The Crusades also served as an opportunity for centralization, not only in Europe but also in the Middle East. The Crusades made long-range planning and organization absolutely necessary. For a king to go on Crusade meant a massive mobilization of men and resources. Furthermore, he had to ensure the state ran smoothly in his absence, a requirement that often demanded better organization within a state. It should be remembered that states also expanded by taking advantage of the absence of various rulers, such as Philip Augustus’s opportunism against the domains of Richard I.

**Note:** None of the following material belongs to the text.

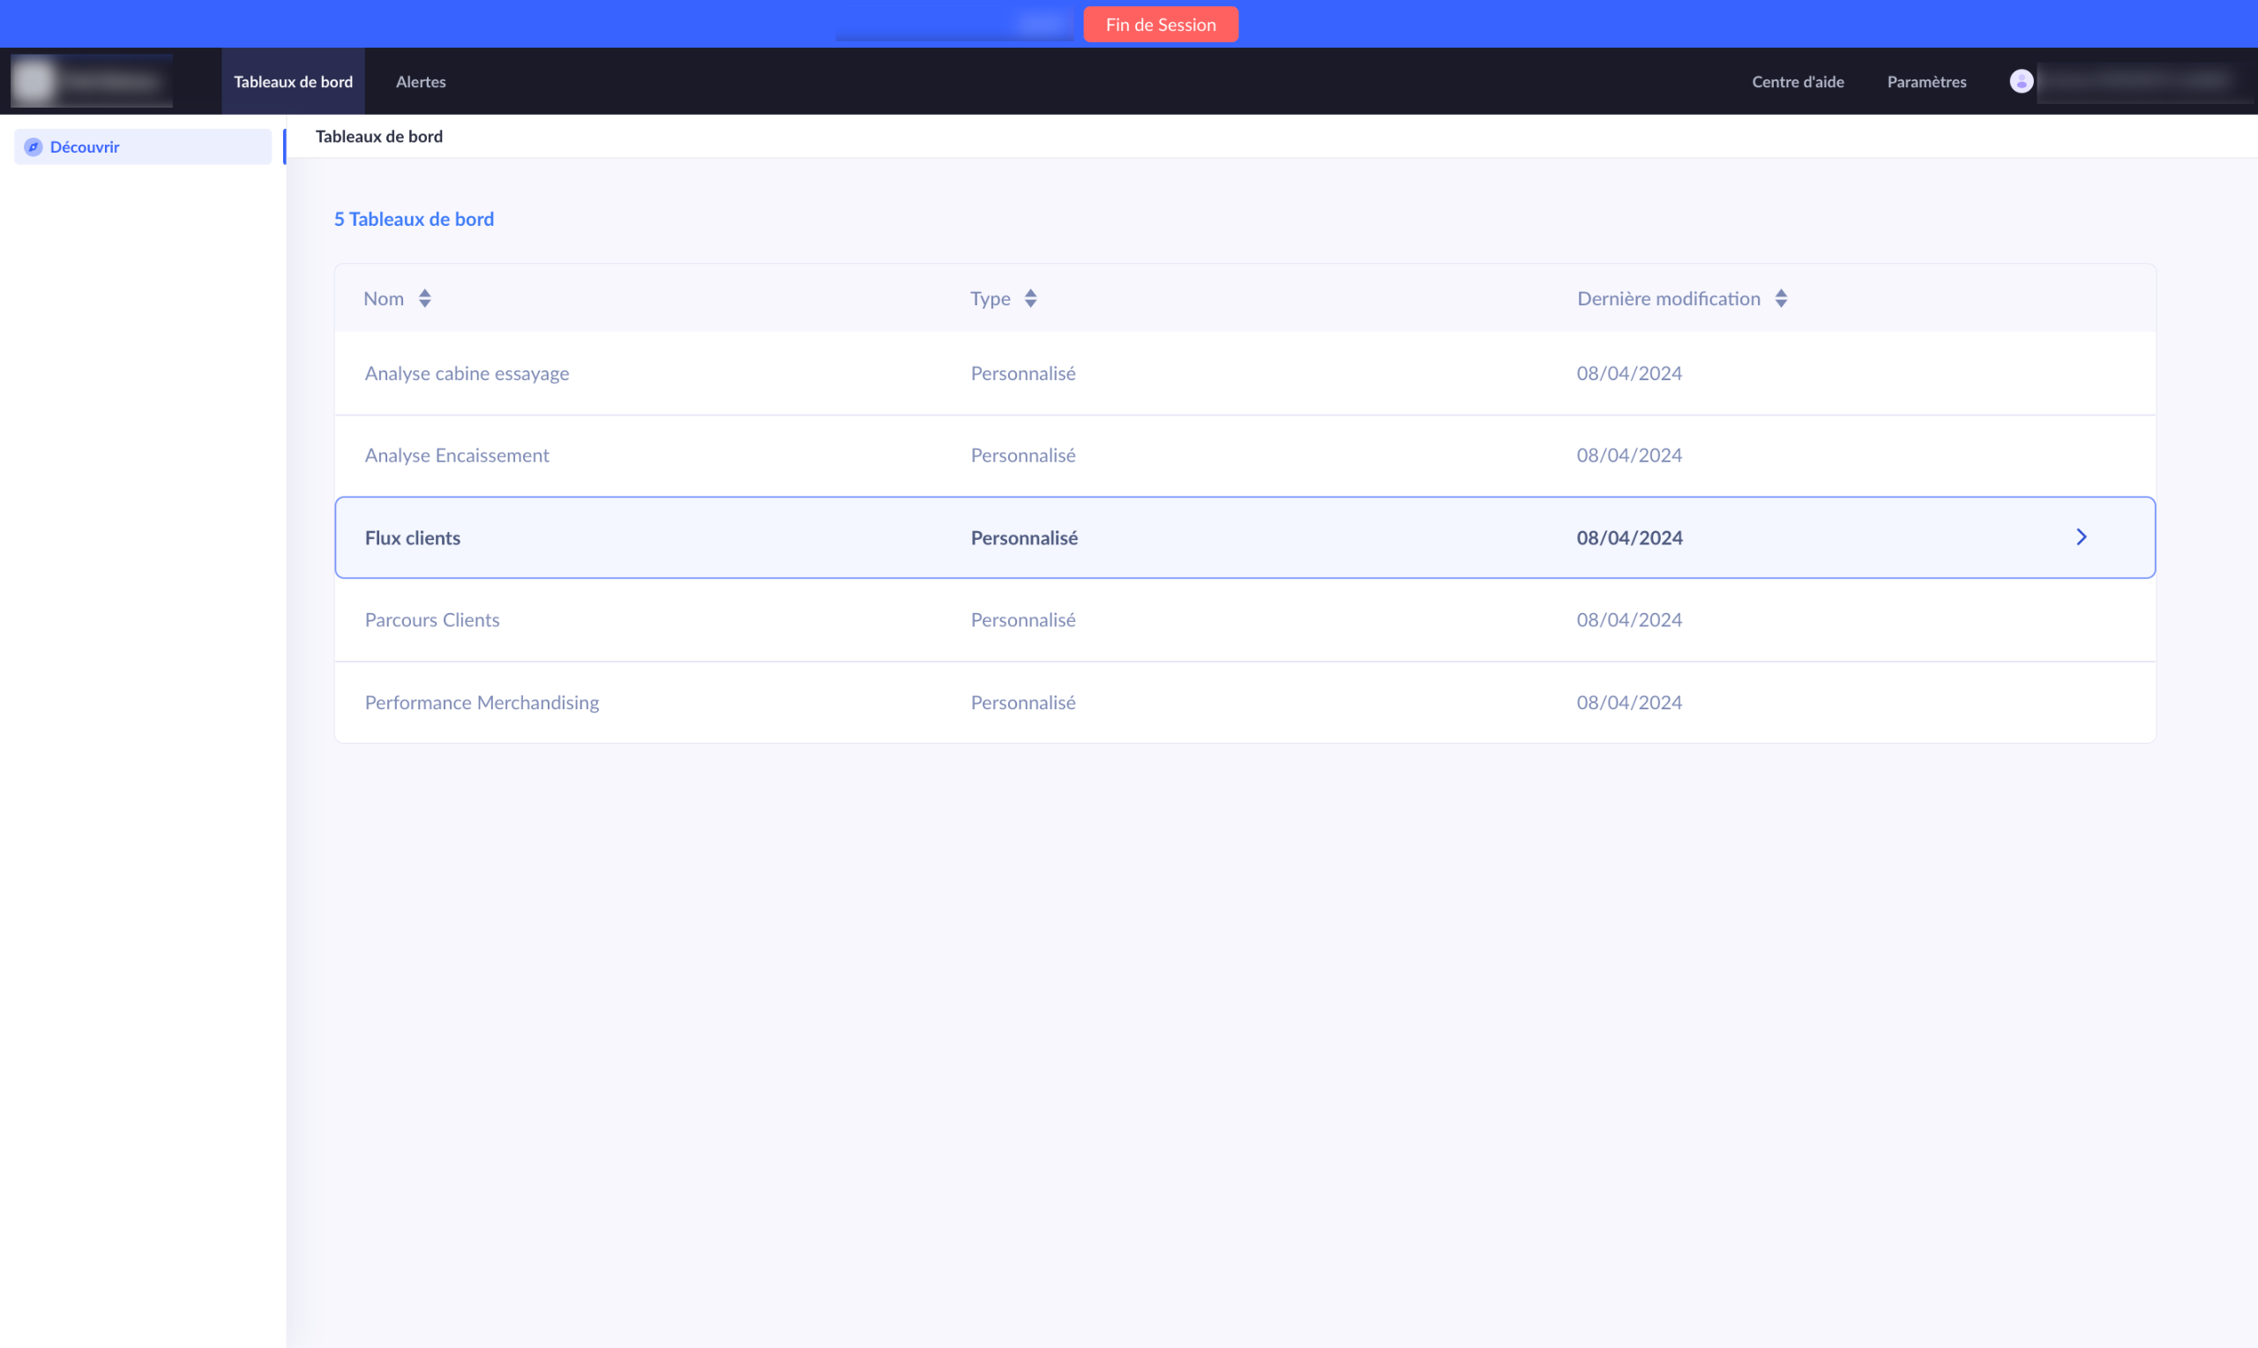Screen dimensions: 2258x1348
Task: Open the Tableaux de bord tab
Action: pos(293,82)
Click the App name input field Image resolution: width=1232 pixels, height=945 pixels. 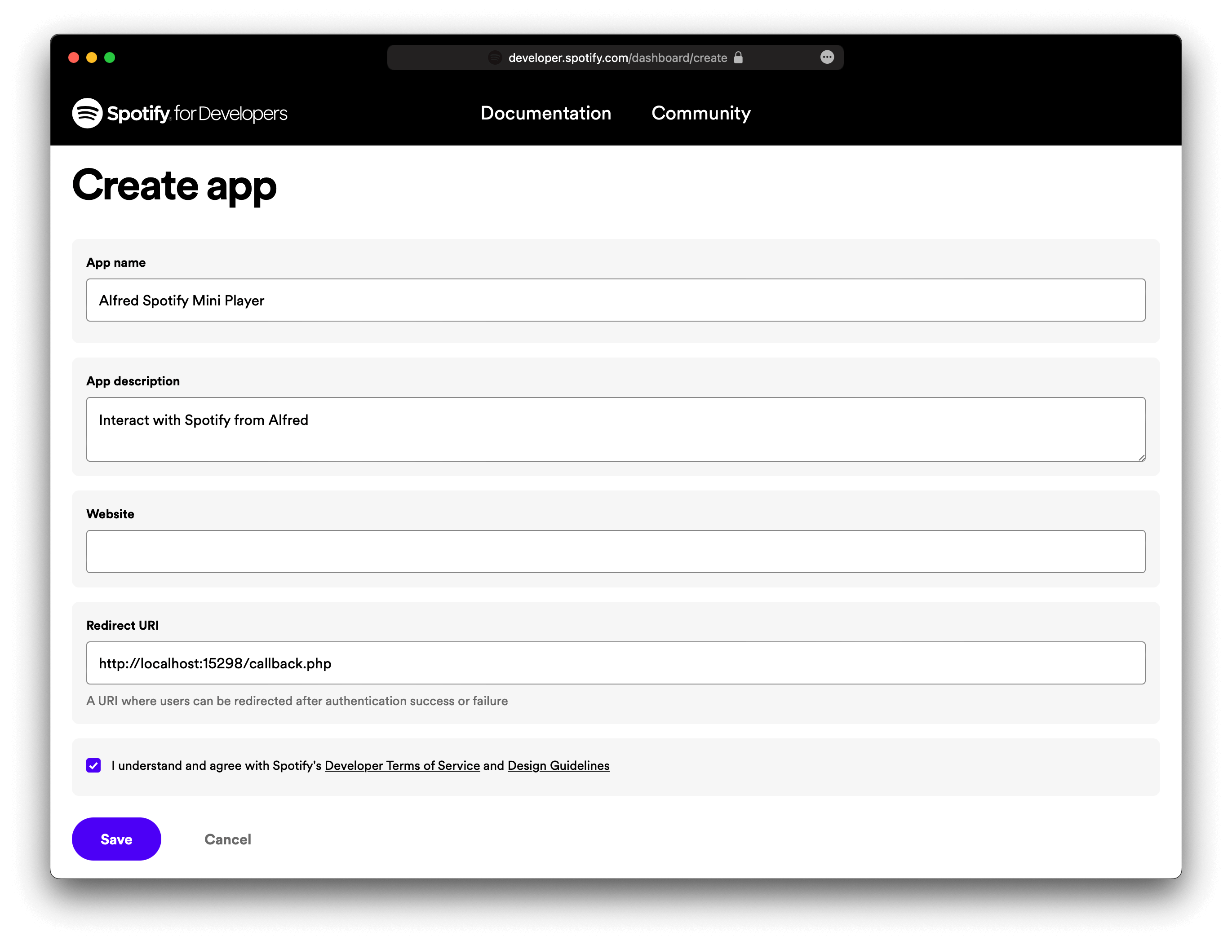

This was also seen in the Muslim world. Before the Crusades, Syria was a hodgepodge of small polities and city-states. The need for unity forced leaders to consider consolidating the region to mobilize more resources against the Crusaders, a unification that was carried on until completed with Saladin. Even after Saladin’s successors were overthrown by the Mamluks after the battle of Mansurah, the Mamluks maintained that unity, forever transforming the politics of the region.

The Crusades continued to live in the minds of politicians and writers in the nineteenth century. In the age of Imperialism, Europeans (especially the French) viewed the Crusades as a glorious period that justified their own expansion. Others would use it as a way of explaining Western expansion and dominance during the modern period. The adventurism and drive of the Crusaders demonstrated Europe’s dominance over other countries.

While the interpretation was inaccurate—considering that when they started the Crusaders were viewed by Byzantines and Muslims alike as rude, crude, and socially unacceptable—there is an element of truth in it. The Reconquista of Spain was a territorial war which transformed into a holy war to drive the Muslims from Spain. The Spanish victory in 1492 allowed Spain to fund Christopher Columbus’s journey. Furthermore, it instilled a religious zeal among the Spanish and Portuguese that carried over as part of their empires. They expanded not only for empire, but to spread the glory of Christianity to the infidels.

In addition, ideas about fortification expanded. As they traveled back to Europe, the Crusaders brought with them Byzantine and Islamic ideas about architecture and other matters. Meanwhile, European siege weapons (such as the counterweight trebuchet) entered the Middle East, eventually making their way to China in the late thirteenth century.

Trade networks were also extended. The Italian city-states benefited greatly from the Crusades. Although they participated in them, they also traded with Muslim states. Even after the Crusaders were expelled, many Italians remained active in trading in the Middle East.

Madden, Thomas F. The New Concise History of the Crusades. Oxford: Rowman and Littlefield, 2006.

Marshall, Christopher. Warfare in the Latin East, 1192–1291. Cambridge: Cambridge University Press, 1992.

Richard, Jean. The Crusades. Cambridge: Cambridge University Press, 1999.

Tyerman, Christopher. God’s War: A New History of the Crusades. Cambridge, Mass.: Belknap Press, 2006.